Screenplays are almost always distributed as .pdfs, so many screenwriters (and other film-and-TV-types) have been hoping that the iPad’s large screen and innate support for .pdfs would make it an ideal reading device.
Steve Jobs heard your prayers. It’s really, really good for reading scripts.
The iPad’s built-in apps handle .pdfs pretty transparently. Click a link in Safari, or an attachment in Mail, and the iPad shows you a very accurate Quick Look. For something short like a scanned article, it’s dandy.
But the default reader doesn’t scale well to screenplays:
- Screenplays are long. They average around 120 pages — and there’s no way to skip ahead to page 48 without frantic swiping.
- You can’t mark your place. Click the home button and you’re back to page one.
- You can’t search. In an electronic version, you should really be able to find the first time HORATIO speaks.
- You can’t annotate, highlight or copy. You’re really just seeing a picture of the document, not the words themselves.
App Store to the rescue
As of this writing — on iPad’s launch day — there are at least six dedicated .pdf readers in the App Store. My favorite at the moment is GoodReader – Tablet Edition, which is currently priced at 99 cents. There will no doubt be more contenders in the weeks and months to come, so keep in mind this endorsement has an expiration date. It’s the best solution I’ve found today.

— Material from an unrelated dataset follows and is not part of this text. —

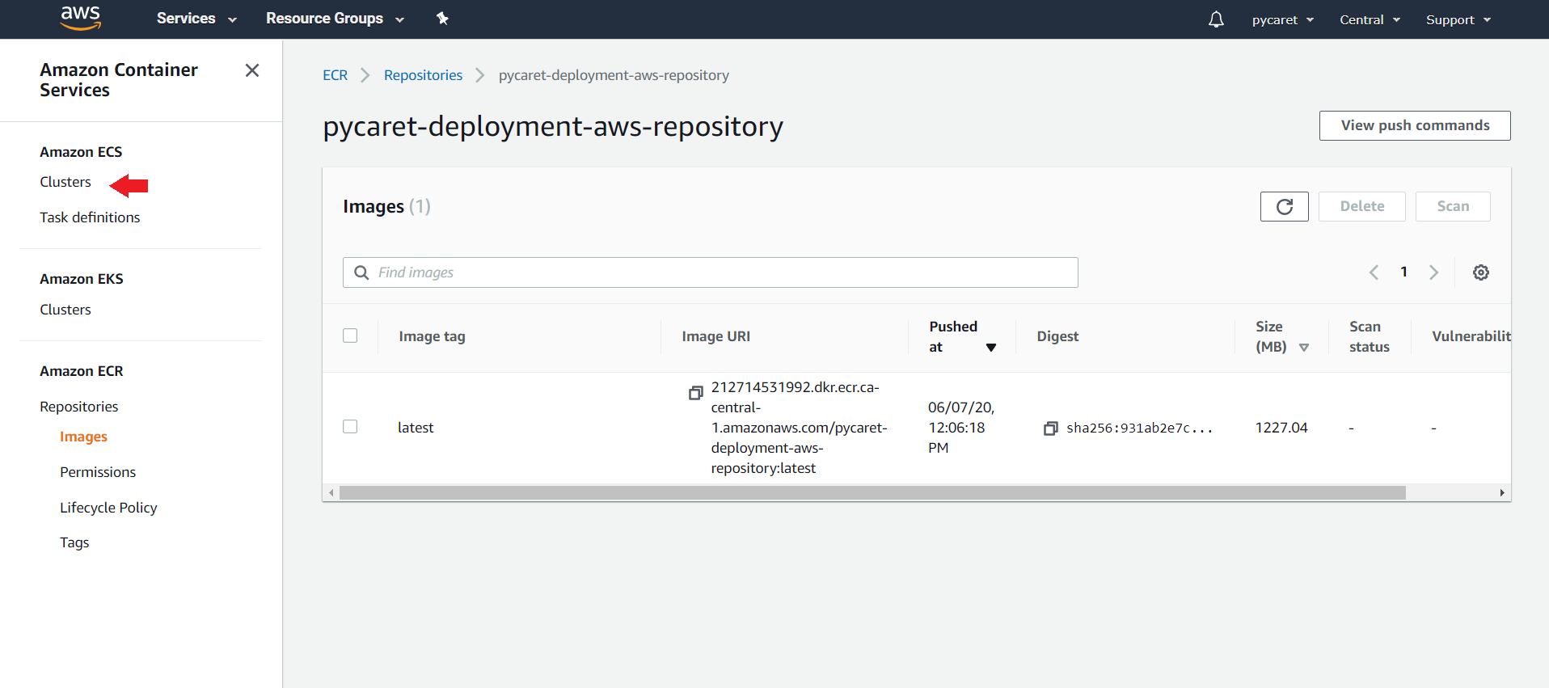Toggle the select all images checkbox

pos(350,336)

GoodReader has multiple ways of importing .pdfs. The most straightforward is Web Downloads. Use the built-in browser to poke around the web to the file you want, then let GoodReader slurp it in. Any of the scripts in the Library, for example, are clicks away.

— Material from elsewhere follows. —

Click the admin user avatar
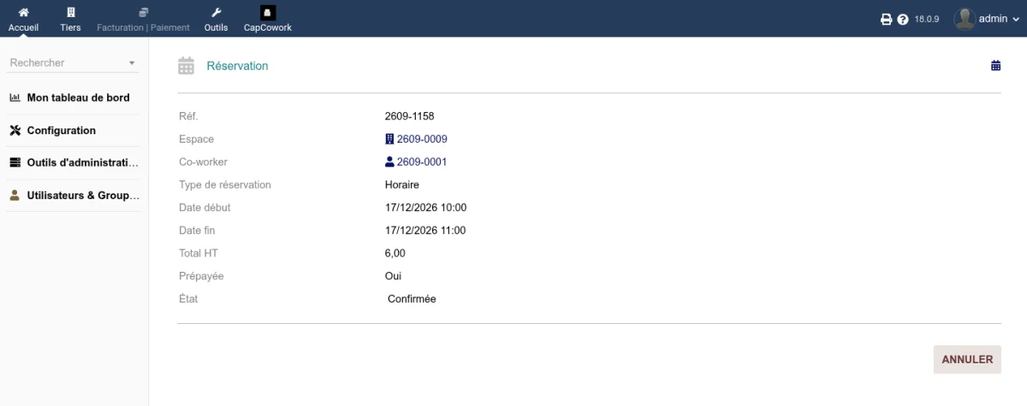Viewport: 1027px width, 406px height. tap(965, 19)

Most of the scripts I read come attached to emails. All the readers in the App Store have means of shuffling these files from your computer to your iPad — most often through iTunes — but I wanted a solution that didn’t use an intermediary computer. That’s ultimately what put GoodReader ahead of the others.

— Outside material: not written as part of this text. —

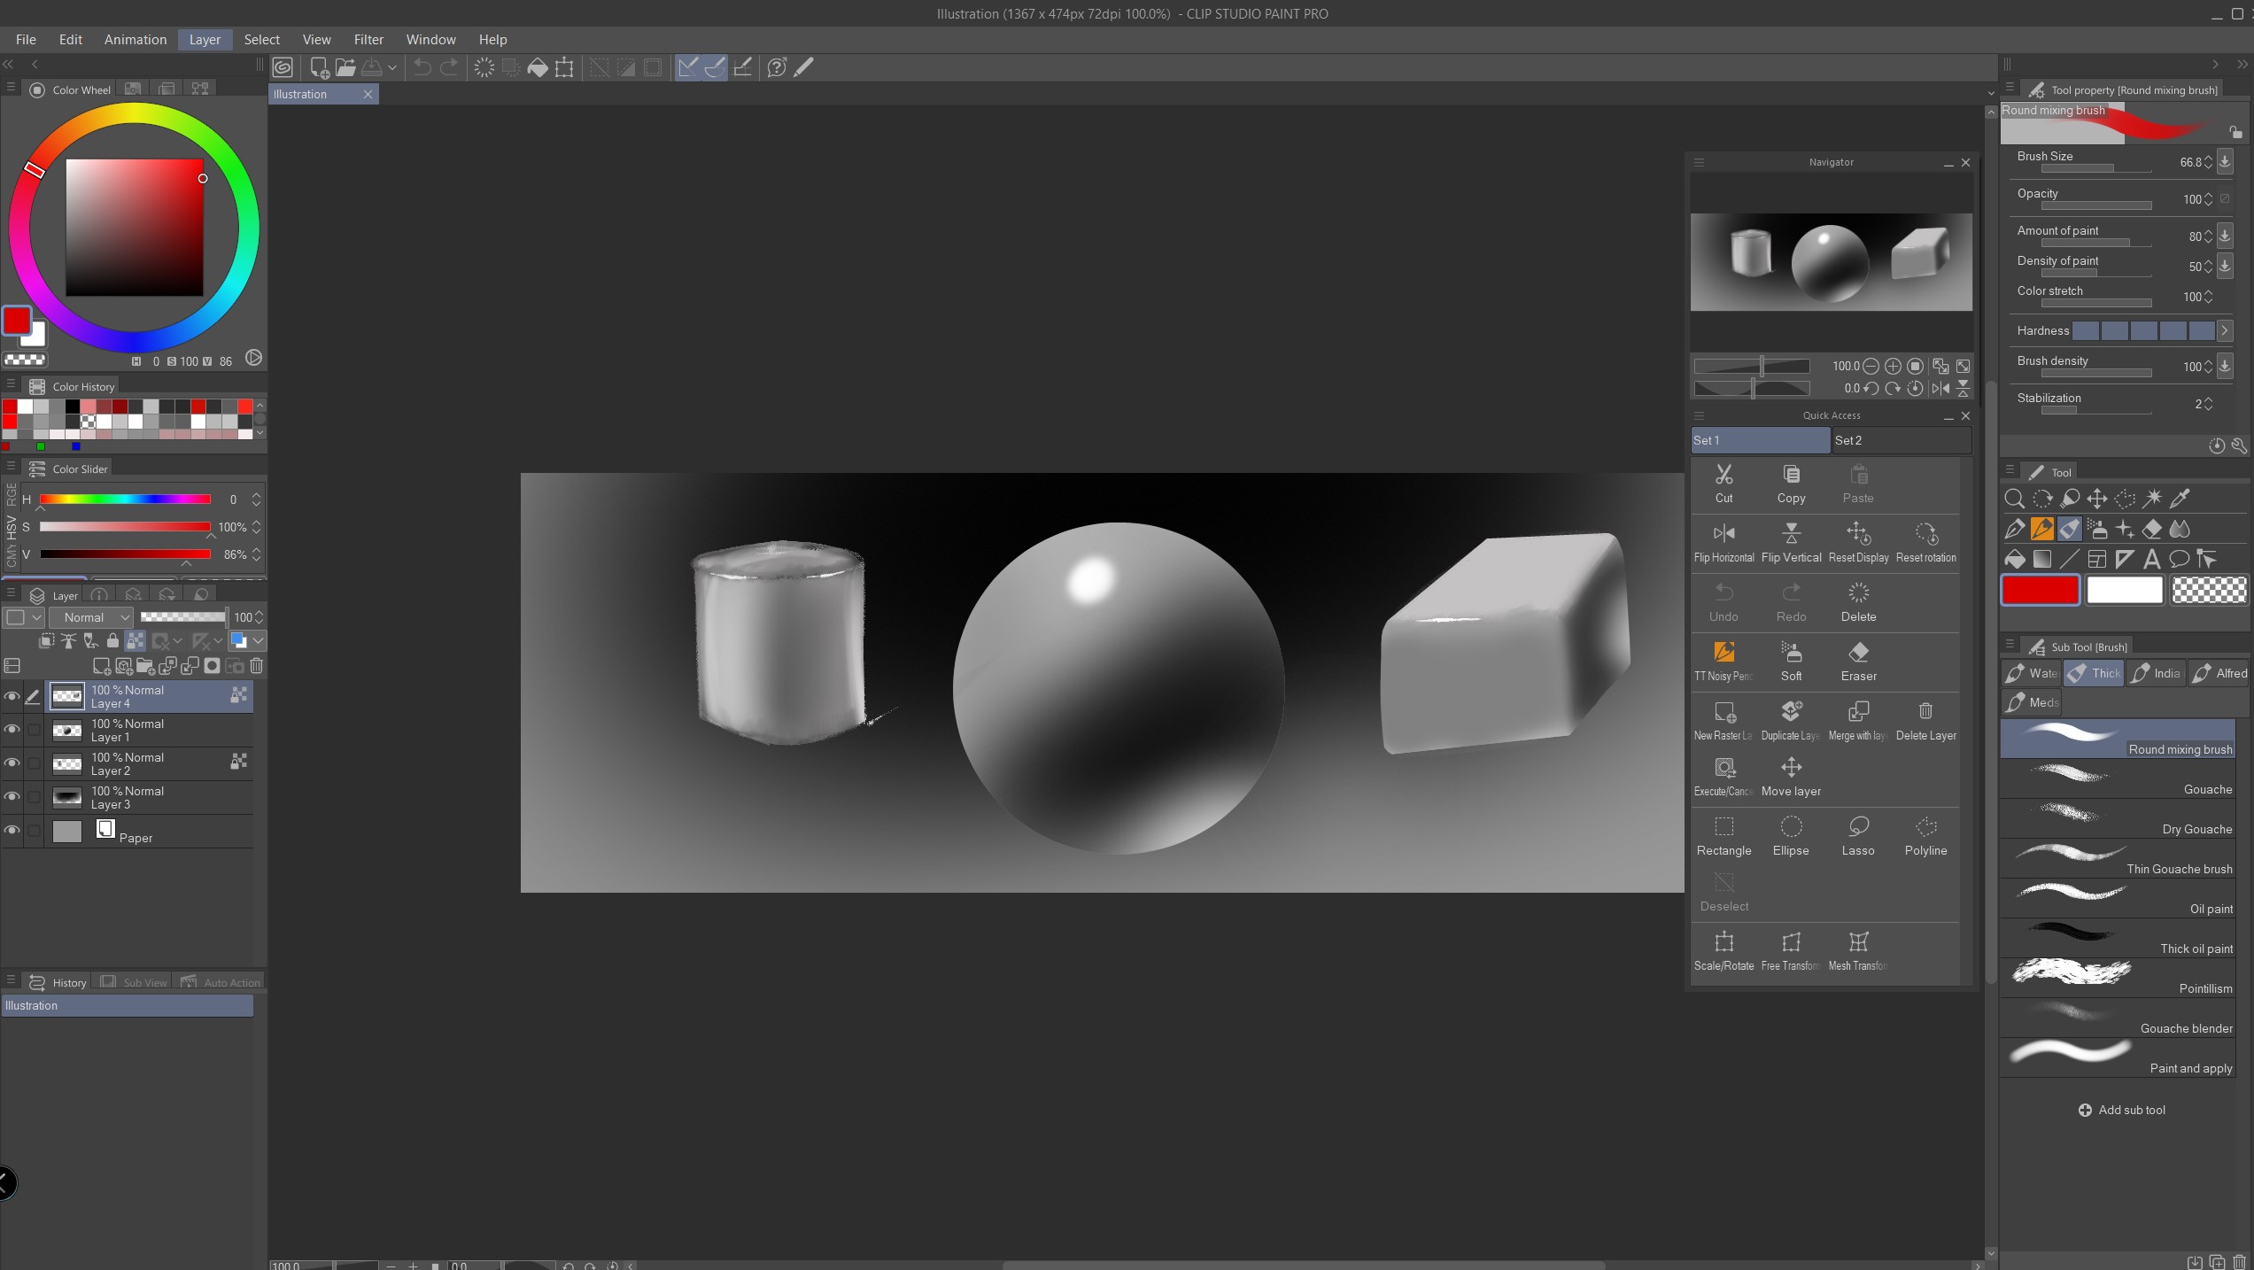
Task: Switch to Set 2 tab
Action: (x=1901, y=440)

GoodReader’s Connect to Servers tab lets you log in to your mail server and check for messages with attachments. Choose the message, select the .pdf you want to import, and it shows up in your sidebar. Keep in mind that GoodReader is actually accessing your mail account. This may make you (and your system administrators) uncomfortable. As a workaround, you may want to set up an email account (perhaps at Gmail) that is just for scripts you want to read. Forward scripts to that account, and give GoodReader that login info.
Just for reading
Once you have a .pdf open in GoodReader — or any of these apps — the experience is solid. Simple taps or gestures let you flip pages, while more-traditional scrollbars appear to let you zip ahead.
This screenshot shows GoodReader at its most cluttered; a tap in the center makes all the UI go away. I found myself wanting to turn pages with taps on the edges like iBooks and Kindle, but an upward swipe ends up being fairly natural.
GoodReader has no markup or highlighters. Some of the competitors do, along with note-taking features. I often write on printed drafts of scripts, but will I ultimately do the same on the iPad? It’s too soon to tell.
All of these apps will get better. This article will quickly get outdated. But I’m happy to report that as of today, the iPad is already a much better reader for screenplays than anything that has come before it.